▶ PROMPT:
When you reach the line containing "You are a computer-use agent." in the entries below, begin reproducing lines exactly, and stop once the line containing "Instruction: Toggle Prevent" is done.

▶ PROVIDED RECORDS:
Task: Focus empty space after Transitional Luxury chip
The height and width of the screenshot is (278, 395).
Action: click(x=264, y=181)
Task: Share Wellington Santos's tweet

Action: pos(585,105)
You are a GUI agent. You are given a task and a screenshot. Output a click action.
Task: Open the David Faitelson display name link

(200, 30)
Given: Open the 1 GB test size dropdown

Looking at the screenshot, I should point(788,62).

==

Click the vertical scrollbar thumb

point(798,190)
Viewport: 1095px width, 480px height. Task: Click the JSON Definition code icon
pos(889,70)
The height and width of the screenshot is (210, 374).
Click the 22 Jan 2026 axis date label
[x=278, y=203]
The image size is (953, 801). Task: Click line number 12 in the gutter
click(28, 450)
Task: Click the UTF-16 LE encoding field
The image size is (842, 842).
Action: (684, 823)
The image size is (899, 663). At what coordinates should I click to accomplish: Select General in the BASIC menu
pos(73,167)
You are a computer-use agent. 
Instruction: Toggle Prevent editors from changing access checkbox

▶ ANSWER TO THE PROBLEM:
You are a computer-use agent. 
Instruction: Toggle Prevent editors from changing access checkbox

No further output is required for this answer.